AVAILABLE DATA Start Marker

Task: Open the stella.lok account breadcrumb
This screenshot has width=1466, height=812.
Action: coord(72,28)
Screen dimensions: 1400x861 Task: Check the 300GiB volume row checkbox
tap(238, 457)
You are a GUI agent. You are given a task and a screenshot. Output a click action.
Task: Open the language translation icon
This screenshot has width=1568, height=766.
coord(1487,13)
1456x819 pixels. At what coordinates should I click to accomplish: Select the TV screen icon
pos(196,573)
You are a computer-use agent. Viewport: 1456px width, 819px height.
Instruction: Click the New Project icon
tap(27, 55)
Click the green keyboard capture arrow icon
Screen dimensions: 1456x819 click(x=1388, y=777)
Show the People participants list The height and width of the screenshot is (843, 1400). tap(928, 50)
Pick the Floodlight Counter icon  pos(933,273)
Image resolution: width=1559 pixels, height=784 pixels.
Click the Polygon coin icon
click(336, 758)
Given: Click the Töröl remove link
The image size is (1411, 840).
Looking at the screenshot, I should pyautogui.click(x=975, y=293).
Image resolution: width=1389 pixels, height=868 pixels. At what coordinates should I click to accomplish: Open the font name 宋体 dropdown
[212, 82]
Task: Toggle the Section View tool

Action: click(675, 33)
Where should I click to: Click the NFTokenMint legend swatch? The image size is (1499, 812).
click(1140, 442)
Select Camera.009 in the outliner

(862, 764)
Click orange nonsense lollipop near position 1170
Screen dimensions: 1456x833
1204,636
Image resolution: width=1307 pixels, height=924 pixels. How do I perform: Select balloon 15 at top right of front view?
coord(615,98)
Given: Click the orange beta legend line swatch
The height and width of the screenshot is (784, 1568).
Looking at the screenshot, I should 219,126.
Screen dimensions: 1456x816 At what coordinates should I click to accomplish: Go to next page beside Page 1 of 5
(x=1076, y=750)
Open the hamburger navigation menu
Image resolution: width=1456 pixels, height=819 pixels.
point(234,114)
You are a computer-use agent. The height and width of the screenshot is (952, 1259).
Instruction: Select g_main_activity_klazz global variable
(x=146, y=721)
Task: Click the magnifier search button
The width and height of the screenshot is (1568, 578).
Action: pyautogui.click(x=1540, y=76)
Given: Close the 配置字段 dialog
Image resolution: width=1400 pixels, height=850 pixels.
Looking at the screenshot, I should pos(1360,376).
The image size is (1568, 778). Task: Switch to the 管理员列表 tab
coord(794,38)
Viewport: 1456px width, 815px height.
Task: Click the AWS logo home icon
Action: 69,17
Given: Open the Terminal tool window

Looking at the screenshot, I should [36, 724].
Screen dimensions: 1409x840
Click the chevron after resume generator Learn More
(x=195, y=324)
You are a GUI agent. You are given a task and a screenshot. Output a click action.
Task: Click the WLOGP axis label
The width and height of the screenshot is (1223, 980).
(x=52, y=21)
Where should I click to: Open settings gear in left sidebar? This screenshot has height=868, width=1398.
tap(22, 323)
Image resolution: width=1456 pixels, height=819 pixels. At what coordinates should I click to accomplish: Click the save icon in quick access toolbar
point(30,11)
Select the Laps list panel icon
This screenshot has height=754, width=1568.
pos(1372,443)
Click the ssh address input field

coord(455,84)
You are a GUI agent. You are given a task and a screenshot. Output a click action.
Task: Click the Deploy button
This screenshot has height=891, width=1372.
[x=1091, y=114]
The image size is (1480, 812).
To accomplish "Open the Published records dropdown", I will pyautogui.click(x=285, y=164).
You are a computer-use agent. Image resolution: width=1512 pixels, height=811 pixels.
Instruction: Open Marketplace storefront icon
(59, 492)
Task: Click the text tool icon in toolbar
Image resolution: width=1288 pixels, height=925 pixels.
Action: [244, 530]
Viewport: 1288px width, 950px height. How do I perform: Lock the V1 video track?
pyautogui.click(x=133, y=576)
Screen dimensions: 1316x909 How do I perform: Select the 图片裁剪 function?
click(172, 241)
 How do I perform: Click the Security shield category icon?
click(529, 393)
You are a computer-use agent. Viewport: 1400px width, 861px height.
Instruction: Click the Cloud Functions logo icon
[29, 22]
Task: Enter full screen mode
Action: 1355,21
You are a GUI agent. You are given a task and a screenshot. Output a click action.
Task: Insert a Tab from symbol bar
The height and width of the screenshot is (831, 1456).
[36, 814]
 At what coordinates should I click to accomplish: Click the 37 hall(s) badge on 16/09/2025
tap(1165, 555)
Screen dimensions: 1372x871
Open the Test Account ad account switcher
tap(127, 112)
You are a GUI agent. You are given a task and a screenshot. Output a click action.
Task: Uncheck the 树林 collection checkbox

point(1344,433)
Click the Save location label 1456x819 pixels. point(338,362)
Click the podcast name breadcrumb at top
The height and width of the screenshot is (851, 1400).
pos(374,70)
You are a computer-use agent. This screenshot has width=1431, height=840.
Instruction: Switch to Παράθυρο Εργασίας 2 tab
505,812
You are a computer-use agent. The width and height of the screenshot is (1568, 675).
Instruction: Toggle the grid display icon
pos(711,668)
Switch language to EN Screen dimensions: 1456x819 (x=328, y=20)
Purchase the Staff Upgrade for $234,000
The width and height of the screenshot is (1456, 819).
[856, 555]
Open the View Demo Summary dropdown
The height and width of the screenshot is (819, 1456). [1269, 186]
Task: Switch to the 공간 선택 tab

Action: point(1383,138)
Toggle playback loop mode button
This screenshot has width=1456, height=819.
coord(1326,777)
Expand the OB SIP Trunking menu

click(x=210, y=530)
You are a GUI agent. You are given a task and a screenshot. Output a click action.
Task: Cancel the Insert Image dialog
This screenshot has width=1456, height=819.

AVAILABLE DATA End Marker

Each line of the data that includes "list" should be copied.

**RESULT**
Show the People participants list The height and width of the screenshot is (843, 1400). tap(928, 50)
Select the Laps list panel icon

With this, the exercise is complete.